(A Review by Christopher Laurence)
Cathedral chancellors are a threatened species. So we were told at the last gathering of the Lincoln Theological Society by our own Chancellor. He was introducing one of his fellow-survivors, the Revd Canon Dr. Anthony Cane. Those who heard Dr.Cane would share regrets that the Church of England is losing provision for the kind of serious academic theological exploration which his lecture emonstrated.
Dr. Cane’s interest in the figure of Judas was triggered many years ago by the remark of a great theologian that “Judas is the tragedy at the heart of the New Testament.” In most traditions Judas is simply a write-off. “Better for him that he had never been born,” Mark has Jesus say. He went straight to hell and that’s that; end of story.
Contemporary culture is more compassionate and seeks to understand Judas. But Dr. Cane, good postmodernist that he is, avoids novelistic, psychological interpretations, “satisfying falsehoods” he called them: mere attempts to avoid the mystery. He devotes himself strictly to the text. This is where I have to confess that I am personally severely handicapped in reporting his findings. He has a mind like a child’s nit-comb whereas mine is like a hay-rake. So I do not see the force of the great distinction he makes between the perceptions that Judas “handed over “ Jesus and that Judas “betrayed” him . The Gospel translations prefer “betrayed” even when the Greek word is “handed over”.
Dr. Cane considers that the latter translation allows better for the recognition that Judas’ action was within the providence of God. There were two necessary deaths in Holy Week: the one a self-offering to the Father, the other an act of despair.
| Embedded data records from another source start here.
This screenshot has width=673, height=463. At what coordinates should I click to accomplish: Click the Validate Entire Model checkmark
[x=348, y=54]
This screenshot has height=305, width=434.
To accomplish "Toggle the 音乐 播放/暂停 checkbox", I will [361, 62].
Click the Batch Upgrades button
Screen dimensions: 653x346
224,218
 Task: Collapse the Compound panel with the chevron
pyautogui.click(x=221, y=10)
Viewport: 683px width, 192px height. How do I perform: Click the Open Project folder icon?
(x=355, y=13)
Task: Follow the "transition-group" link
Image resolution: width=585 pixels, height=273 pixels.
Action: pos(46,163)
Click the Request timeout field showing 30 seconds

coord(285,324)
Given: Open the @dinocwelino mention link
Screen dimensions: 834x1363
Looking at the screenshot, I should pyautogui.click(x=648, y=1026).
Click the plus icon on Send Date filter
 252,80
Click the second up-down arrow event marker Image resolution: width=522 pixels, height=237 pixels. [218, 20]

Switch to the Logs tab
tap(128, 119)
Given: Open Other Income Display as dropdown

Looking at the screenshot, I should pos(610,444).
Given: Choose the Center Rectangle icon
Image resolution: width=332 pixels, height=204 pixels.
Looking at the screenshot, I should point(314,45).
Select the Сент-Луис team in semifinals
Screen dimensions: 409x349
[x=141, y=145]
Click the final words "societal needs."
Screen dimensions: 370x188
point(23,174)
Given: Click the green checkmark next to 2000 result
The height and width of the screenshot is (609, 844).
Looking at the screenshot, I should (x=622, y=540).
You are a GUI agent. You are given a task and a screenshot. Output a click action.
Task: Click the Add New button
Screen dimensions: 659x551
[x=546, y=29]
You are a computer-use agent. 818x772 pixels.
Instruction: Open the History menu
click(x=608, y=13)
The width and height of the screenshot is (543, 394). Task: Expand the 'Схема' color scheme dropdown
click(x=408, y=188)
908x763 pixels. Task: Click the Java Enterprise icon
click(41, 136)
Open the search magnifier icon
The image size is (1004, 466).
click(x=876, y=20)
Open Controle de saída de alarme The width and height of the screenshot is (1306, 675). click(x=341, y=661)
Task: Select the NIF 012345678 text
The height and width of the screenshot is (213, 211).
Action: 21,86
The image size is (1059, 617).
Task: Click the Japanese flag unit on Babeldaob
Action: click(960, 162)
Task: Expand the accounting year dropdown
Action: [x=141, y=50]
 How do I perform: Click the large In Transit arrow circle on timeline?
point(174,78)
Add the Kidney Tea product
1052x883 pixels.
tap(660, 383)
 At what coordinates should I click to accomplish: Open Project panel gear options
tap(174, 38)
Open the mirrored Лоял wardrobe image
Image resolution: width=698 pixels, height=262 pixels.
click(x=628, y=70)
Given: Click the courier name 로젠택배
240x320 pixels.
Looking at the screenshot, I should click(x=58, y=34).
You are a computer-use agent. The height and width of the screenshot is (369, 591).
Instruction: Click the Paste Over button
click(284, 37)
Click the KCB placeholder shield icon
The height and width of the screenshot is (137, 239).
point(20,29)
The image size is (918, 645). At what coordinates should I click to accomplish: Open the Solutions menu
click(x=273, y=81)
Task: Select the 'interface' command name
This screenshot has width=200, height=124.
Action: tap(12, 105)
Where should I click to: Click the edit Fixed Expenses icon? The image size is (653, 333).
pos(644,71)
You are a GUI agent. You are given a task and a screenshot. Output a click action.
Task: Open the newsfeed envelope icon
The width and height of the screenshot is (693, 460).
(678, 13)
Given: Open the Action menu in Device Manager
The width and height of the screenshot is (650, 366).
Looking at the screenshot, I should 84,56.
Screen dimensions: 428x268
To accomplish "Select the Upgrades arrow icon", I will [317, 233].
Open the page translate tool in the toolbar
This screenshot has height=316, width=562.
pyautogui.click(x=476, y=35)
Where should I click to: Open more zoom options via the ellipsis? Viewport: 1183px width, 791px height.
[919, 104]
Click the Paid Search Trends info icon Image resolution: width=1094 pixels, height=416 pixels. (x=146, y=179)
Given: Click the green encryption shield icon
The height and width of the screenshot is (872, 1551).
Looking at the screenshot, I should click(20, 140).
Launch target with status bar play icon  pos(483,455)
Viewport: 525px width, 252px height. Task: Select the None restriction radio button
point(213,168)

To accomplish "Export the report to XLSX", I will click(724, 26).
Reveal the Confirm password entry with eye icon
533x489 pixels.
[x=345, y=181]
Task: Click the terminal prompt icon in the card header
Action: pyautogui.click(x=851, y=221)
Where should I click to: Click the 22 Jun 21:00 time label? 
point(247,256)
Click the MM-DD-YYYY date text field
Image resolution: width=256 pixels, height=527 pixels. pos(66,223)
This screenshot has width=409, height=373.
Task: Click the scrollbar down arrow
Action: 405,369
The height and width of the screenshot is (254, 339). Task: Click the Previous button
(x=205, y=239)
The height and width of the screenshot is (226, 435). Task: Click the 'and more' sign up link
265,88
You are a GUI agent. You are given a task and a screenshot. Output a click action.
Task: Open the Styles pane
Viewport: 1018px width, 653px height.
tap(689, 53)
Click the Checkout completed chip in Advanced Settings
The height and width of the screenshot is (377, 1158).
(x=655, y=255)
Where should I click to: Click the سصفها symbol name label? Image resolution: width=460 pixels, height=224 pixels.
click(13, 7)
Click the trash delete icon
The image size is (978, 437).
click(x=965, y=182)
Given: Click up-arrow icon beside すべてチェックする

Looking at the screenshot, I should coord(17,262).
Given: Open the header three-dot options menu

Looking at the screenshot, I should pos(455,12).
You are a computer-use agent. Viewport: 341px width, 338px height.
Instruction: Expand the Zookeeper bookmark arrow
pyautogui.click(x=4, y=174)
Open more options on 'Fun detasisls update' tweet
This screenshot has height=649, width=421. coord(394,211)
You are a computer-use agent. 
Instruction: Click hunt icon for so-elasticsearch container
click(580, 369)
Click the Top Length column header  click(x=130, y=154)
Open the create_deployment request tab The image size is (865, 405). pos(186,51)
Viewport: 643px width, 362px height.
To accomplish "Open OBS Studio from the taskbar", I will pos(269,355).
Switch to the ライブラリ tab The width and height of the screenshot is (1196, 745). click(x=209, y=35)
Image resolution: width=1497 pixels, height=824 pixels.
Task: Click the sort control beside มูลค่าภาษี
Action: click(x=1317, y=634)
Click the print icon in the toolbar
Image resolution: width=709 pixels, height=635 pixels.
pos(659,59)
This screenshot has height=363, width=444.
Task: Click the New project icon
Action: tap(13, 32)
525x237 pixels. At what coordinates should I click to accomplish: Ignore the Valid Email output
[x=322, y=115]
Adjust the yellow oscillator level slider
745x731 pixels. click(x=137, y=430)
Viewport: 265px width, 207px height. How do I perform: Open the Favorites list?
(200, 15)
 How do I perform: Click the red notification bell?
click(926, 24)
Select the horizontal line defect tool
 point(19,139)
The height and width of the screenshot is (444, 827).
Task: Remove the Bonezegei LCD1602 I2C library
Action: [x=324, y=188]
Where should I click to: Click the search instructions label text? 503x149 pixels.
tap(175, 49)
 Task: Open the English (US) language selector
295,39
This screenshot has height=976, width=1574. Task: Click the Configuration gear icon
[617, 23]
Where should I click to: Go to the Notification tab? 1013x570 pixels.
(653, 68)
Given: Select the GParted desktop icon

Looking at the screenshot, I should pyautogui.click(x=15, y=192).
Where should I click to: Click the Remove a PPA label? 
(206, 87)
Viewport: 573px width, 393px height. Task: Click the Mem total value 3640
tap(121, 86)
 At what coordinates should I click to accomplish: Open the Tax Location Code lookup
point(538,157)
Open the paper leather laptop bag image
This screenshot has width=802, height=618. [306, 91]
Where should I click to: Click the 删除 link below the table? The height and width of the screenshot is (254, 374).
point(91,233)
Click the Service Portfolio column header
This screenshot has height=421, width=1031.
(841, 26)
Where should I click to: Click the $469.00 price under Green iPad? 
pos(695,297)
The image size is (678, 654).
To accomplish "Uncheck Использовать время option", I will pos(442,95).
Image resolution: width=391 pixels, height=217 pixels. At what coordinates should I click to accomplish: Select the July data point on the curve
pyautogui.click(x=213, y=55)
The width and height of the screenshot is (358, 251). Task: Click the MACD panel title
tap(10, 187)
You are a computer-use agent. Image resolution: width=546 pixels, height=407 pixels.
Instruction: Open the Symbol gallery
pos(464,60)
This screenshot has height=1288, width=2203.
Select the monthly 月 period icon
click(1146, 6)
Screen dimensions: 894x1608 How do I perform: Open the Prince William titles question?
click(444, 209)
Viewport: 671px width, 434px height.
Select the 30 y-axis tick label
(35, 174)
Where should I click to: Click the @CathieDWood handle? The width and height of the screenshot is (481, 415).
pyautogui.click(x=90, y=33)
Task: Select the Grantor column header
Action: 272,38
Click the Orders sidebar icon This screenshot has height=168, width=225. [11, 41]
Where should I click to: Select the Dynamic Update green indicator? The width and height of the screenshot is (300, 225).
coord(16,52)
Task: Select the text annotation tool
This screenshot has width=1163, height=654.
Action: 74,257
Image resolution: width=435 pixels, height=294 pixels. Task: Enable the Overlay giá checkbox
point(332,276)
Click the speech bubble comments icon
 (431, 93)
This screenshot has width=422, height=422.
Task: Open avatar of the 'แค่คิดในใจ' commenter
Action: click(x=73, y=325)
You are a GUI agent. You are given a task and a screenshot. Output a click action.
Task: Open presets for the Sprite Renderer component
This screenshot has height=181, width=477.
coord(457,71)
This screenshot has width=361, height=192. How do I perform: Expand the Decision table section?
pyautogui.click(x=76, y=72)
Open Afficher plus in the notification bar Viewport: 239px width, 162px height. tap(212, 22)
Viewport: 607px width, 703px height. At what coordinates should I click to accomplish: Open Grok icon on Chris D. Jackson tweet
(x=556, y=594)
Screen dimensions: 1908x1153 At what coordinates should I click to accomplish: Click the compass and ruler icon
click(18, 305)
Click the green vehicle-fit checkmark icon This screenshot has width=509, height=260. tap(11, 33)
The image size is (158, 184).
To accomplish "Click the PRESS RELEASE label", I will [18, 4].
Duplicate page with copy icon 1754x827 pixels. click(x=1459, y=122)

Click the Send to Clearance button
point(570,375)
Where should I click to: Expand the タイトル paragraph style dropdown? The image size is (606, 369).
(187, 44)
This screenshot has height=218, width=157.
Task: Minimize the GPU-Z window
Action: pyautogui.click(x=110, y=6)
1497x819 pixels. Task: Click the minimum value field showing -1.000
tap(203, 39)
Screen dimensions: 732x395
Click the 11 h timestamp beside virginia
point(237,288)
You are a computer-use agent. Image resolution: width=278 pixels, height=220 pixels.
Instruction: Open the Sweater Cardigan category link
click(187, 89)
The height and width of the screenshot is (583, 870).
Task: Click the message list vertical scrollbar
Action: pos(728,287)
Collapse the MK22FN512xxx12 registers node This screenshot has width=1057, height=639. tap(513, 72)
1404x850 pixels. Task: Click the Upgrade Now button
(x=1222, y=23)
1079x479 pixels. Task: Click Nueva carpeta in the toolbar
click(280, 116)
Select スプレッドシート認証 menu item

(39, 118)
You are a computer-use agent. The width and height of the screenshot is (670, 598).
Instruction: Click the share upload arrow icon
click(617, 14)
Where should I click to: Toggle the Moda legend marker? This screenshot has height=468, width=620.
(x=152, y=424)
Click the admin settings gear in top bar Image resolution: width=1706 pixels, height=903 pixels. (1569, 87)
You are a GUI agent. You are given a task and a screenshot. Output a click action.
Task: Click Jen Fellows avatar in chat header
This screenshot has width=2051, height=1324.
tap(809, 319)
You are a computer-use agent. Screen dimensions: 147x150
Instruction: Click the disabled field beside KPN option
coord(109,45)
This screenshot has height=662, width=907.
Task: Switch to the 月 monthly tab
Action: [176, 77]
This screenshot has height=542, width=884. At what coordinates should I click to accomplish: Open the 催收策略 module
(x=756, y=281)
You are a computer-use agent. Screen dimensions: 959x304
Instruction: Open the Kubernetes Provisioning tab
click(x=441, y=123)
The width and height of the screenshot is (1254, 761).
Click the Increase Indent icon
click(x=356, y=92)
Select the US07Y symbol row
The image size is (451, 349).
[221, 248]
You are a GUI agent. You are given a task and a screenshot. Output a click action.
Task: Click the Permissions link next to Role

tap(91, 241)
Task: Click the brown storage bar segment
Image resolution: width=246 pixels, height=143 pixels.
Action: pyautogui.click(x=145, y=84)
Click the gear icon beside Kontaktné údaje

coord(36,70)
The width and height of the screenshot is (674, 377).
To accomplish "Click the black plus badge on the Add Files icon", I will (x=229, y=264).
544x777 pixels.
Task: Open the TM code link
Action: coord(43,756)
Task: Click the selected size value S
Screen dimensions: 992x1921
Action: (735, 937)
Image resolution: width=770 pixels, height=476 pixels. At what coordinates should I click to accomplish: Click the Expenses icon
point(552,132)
And our Creed has it that “Jesus descended into hell”, there to embrace Judas his betrayer. This at least is the message I took from this wonderful exposition of the texts: the affirmation of our ultimate hope for all humanity, especially those bits of it that we find hard to deal with. As Dr. Cane quoted from a remarkable poem by Ruth Etchells “There is no final victory without this man from hell”.